__Source excerpt__
▽

Life after Java 8

June 15, 2018

In March 2018 Java 10 was released. But a lot of projects haven't adopted even Java 9. I hope this article will help you figure out whether you should try recent releases or stay with current.

Before we get started I'd like to mention that latest stable Java release (I mean Java 8) is not perfect.

First, we have to work with massive monolithic JRE. Picture below shows dependencies between main JRE components and how many of them are used to run "hello world" application.

JRE 7 dependencies

Such bounded system became hard to maintain and caused ineffective resources utilization.

The second problem is error prone classpath. There is not guarantee that we did not forget something when launch the application. Also if somehow we got two versions of the same class in the classpath we can't be sure which one will be picked up at runtime.

The last but not least problem I'd like to mention is encapsulation. If we want one class to be accessible from another package we have to declare it as public. But this class (as well as a package) might be a part of some internal API.

JDK 9

Jigsaw

Modular system (project Jigsaw) was introduced in Java 9 to solve these (and not only) problems. So JRE is no longer monolithic but a set of modules. The picture below is called module graph. java.base is the root module. This is where java.lang.Object lives and other important classes. Any other module depends on java.base directly or indirectly.

Java EE module graph

The modules provided by JRE itself are called platform modules. Prior to Java 9, JRE classes were located in the rt.jar. This file does not exist anymore and each module is in its own file with *.jmod extension.

So what is module? Module, essentially, is a regular jar file with module-info.class in it's root. The source tree will look like this.

├── src/
│   ├── main/
│   │   │── java/
│   │   │   ├── com/
│   │   │   └── module-info.java
├── ... ...

This file is called module descriptor.

△

__Work to complete__
Reproduce the entire Java article above word for word. The data have no connection to the Java article above.

__Provided material__
▽

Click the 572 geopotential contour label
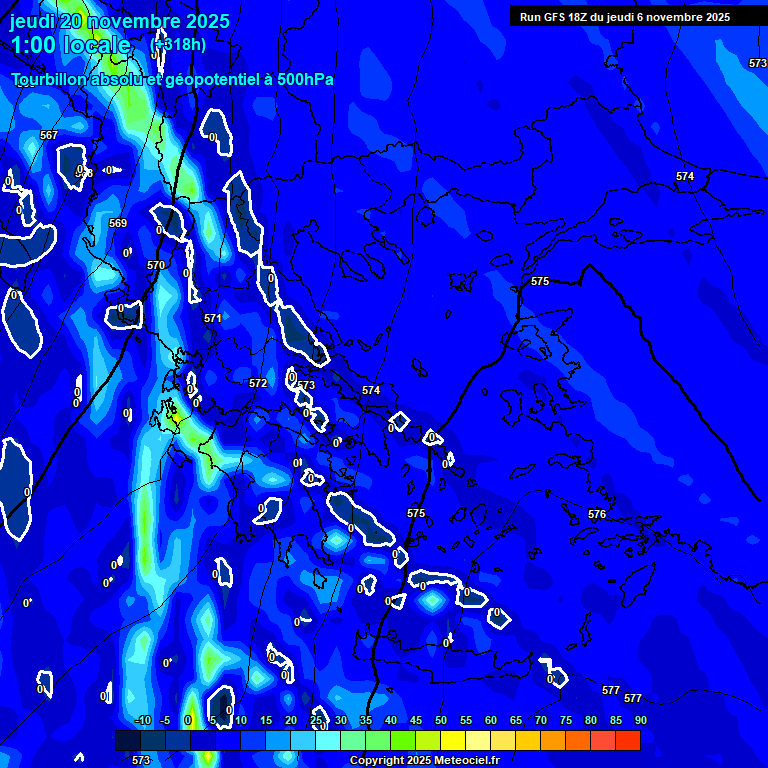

△

__In response__
Life after Java 8

June 15, 2018

In March 2018 Java 10 was released. But a lot of projects haven't adopted even Java 9. I hope this article will help you figure out whether you should try recent releases or stay with current.

Before we get started I'd like to mention that latest stable Java release (I mean Java 8) is not perfect.

First, we have to work with massive monolithic JRE. Picture below shows dependencies between main JRE components and how many of them are used to run "hello world" application.

JRE 7 dependencies

Such bounded system became hard to maintain and caused ineffective resources utilization.

The second problem is error prone classpath. There is not guarantee that we did not forget something when launch the application. Also if somehow we got two versions of the same class in the classpath we can't be sure which one will be picked up at runtime.

The last but not least problem I'd like to mention is encapsulation. If we want one class to be accessible from another package we have to declare it as public. But this class (as well as a package) might be a part of some internal API.

JDK 9

Jigsaw

Modular system (project Jigsaw) was introduced in Java 9 to solve these (and not only) problems. So JRE is no longer monolithic but a set of modules. The picture below is called module graph. java.base is the root module. This is where java.lang.Object lives and other important classes. Any other module depends on java.base directly or indirectly.

Java EE module graph

The modules provided by JRE itself are called platform modules. Prior to Java 9, JRE classes were located in the rt.jar. This file does not exist anymore and each module is in its own file with *.jmod extension.

So what is module? Module, essentially, is a regular jar file with module-info.class in it's root. The source tree will look like this.

├── src/
│   ├── main/
│   │   │── java/
│   │   │   ├── com/
│   │   │   └── module-info.java
├── ... ...

This file is called module descriptor.